Together for Girls released a new case study highlighting groundbreaking country-led action to end violence against children and youth from a decade of the partnership’s collective work in Tanzania.
The study, Accelerating Action to Address Violence Against Women and Children: Key Lessons from the Together for Girls Partnership in Tanzania, showcases how the Government of Tanzania and multi-sectoral partners used the results of the Violence Against Children and Youth Report (VACS) to catalyze action.
In Tanzania, the national response to the survey serves as a powerful display of government commitment to use the data from the VACS to inform policies and actions that will address violence against children for years to come, which is now the standard TfG model.
To showcase their commitment to addressing violence against children, the government of Tanzania publicly launched the VACS findings at a high-level event in August 2011 where ministers from across sectors and civil society leaders made commitments to address the issues raised by survey findings.
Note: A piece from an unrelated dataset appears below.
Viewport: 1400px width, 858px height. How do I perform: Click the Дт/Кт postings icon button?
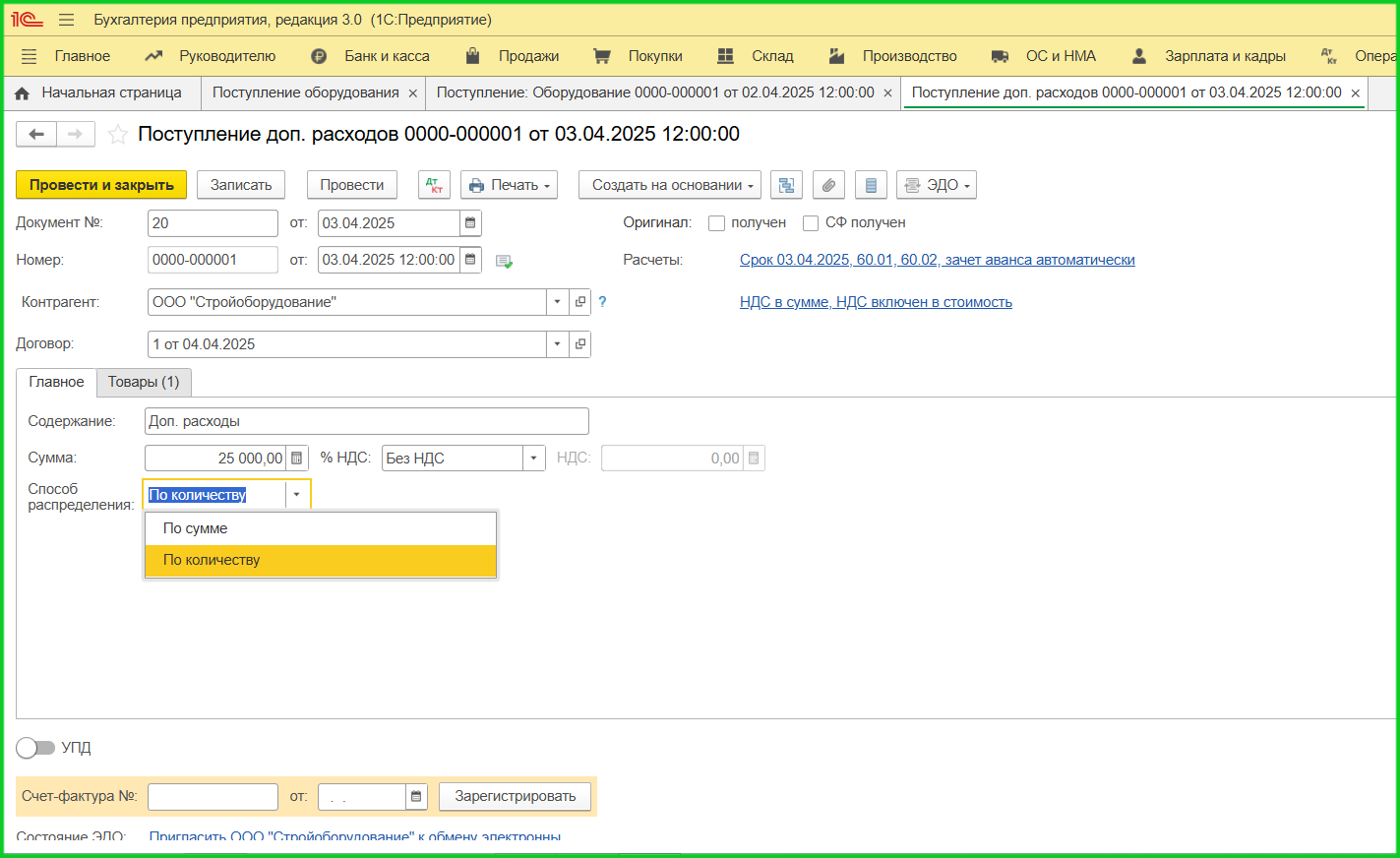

Tanzania was the first country to introduce a government-led, multi-sectoral task force to oversee the violence prevention and response work in response to the VACS data. This process has been shown to be critically important to build capacity, ensure that the findings are used to inform comprehensive, multi-sectoral actions to address violence prevention and response programming, and leverage multi-donor funding.
Furthermore, Tanzania is the only country which, having implemented its first Multi-Sector National Plan of Action to Prevent and Respond to Violence against Children then modified its approach for the second National Plan of Action to End Violence Against Women and Children, which incorporated a response to violence against women.
The newly released case study showcases the core components of Tanzania’s success, along with the challenges faced in implementing this innovative model to end violence.
Notably, in responding to violence against women and children, Tanzania has implemented multiple projects across sectors as per their National Action Plans, including:
Police gender and children’s desks: To provide a more integrated response and to reduce the barriers to reporting cases of violence cases, the Tanzania Police Force established Police Gender and Children Desks in major police stations around the country. These desks ensure that women and child victims of violence receive justice in a sensitive manner that avoids revictimization, and are managed by police officers who have who have been specially trained.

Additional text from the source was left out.